» Task prompt: After locating the line that contains "The image size is (680, 362)." in the material below, copy that line and each one following it, exactly, up to the last line. Pictures stay out.

» Input records:
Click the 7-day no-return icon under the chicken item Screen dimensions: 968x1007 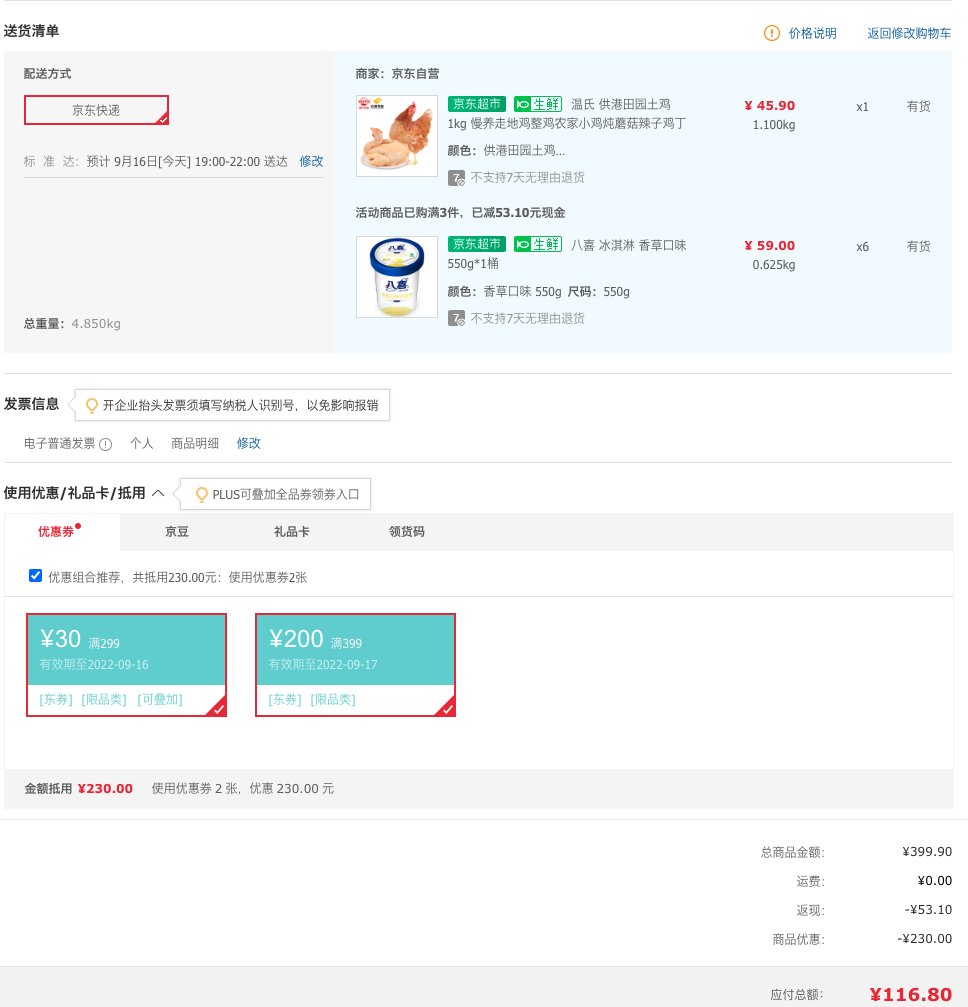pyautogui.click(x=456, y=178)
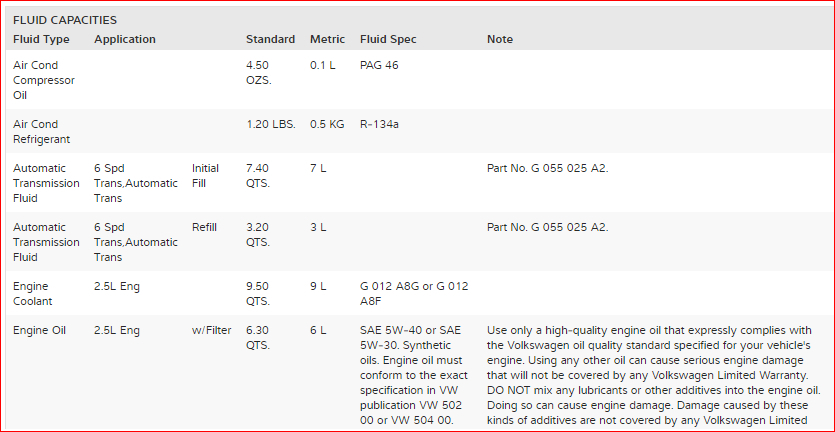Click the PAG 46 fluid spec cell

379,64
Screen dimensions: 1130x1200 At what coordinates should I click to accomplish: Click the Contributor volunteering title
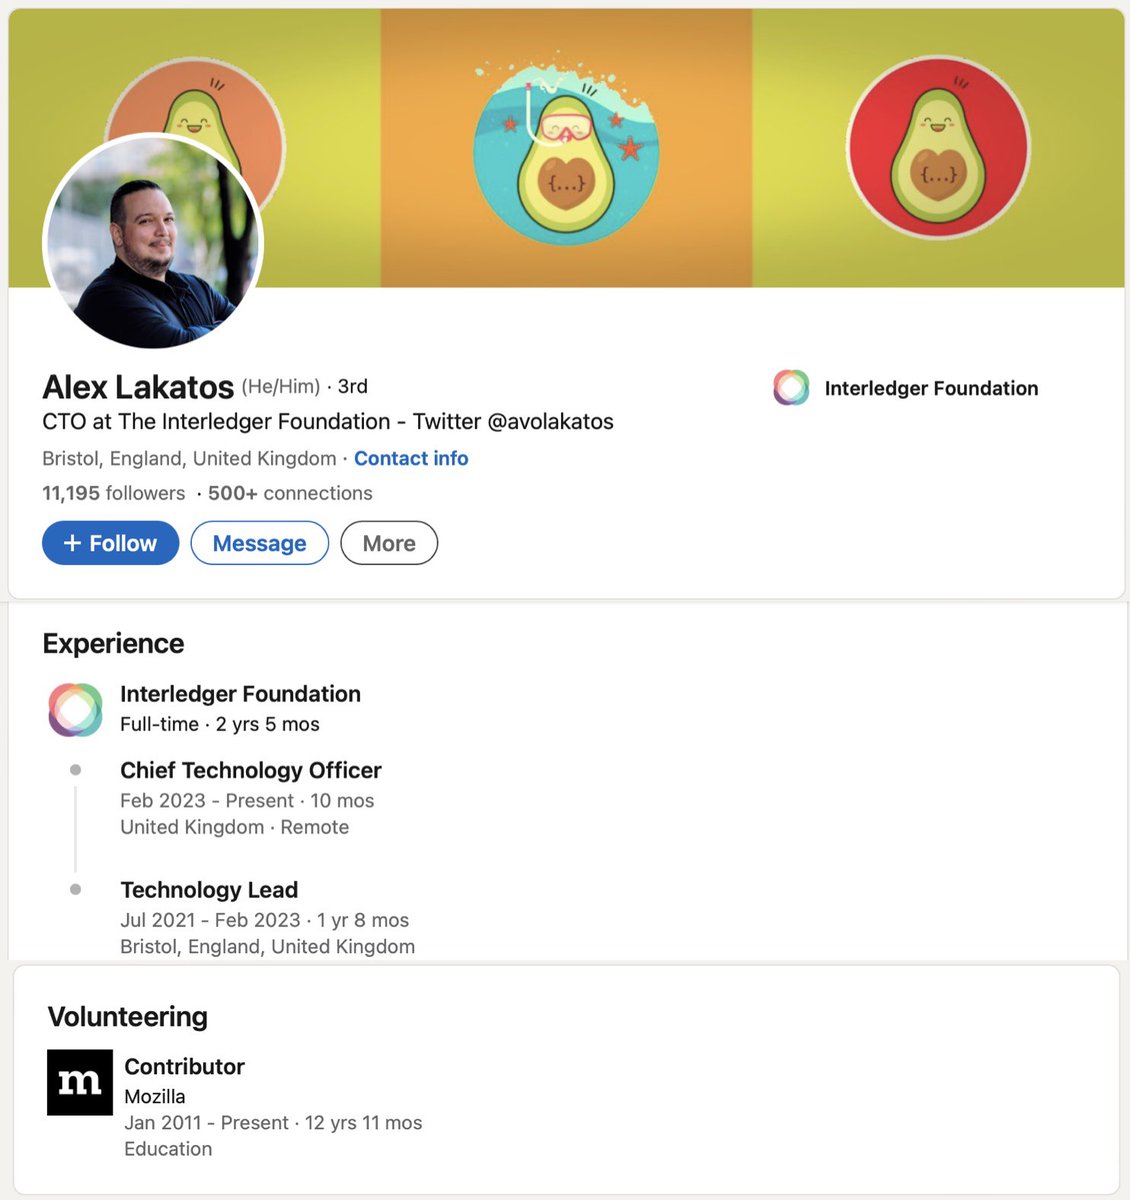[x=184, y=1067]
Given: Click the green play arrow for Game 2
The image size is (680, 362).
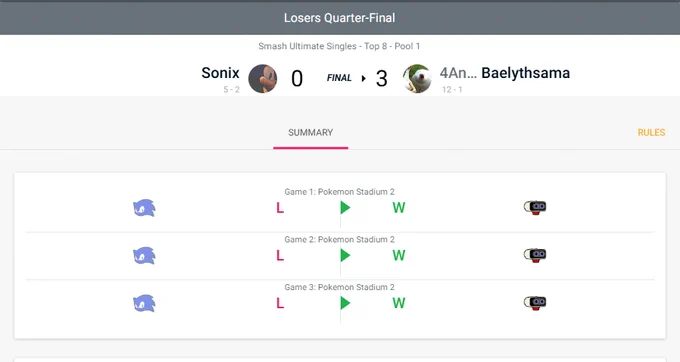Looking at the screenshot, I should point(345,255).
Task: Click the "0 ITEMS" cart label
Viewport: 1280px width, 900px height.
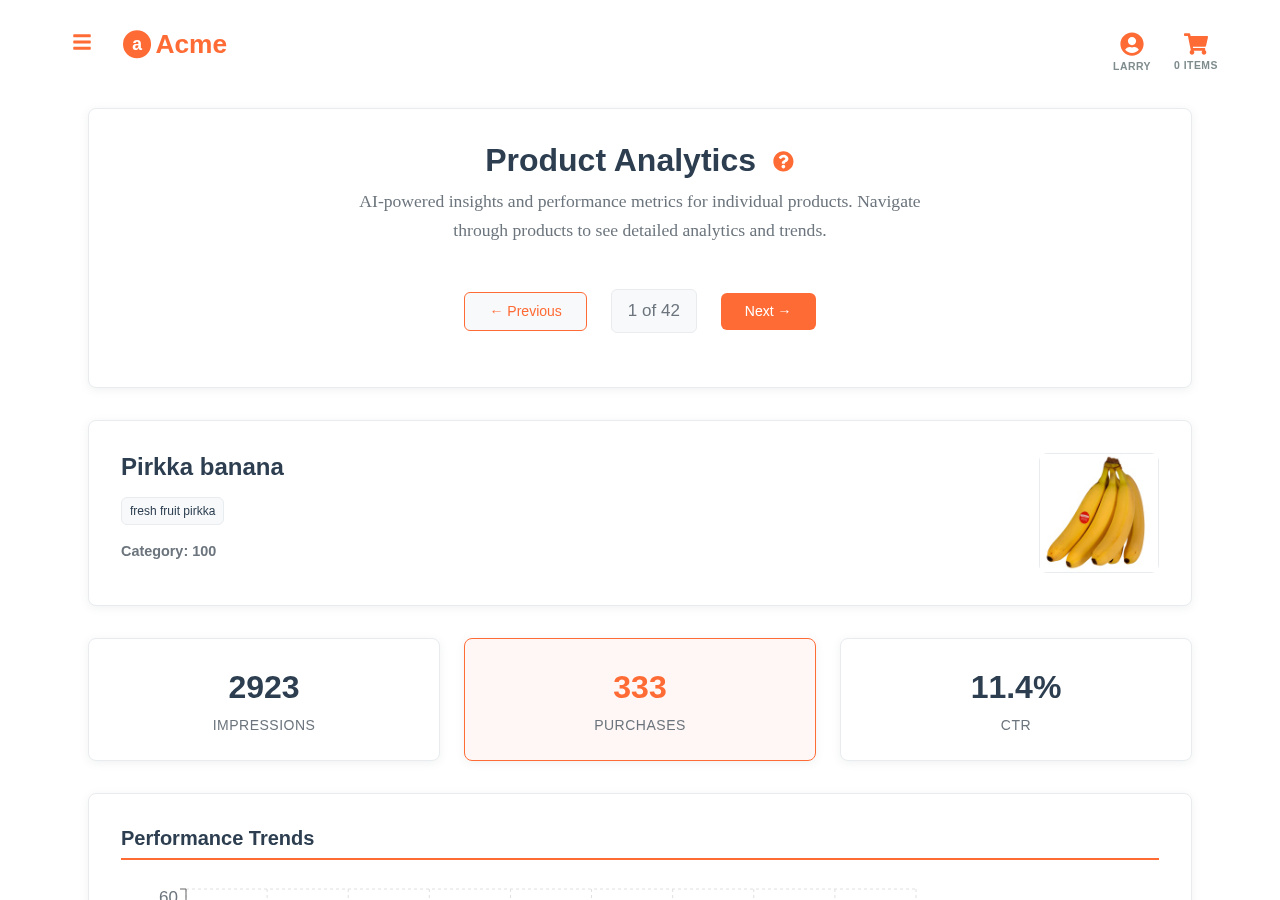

» Solution:
The image size is (680, 362).
Looking at the screenshot, I should point(345,255).
Task: Click the "0 ITEMS" cart label
Viewport: 1280px width, 900px height.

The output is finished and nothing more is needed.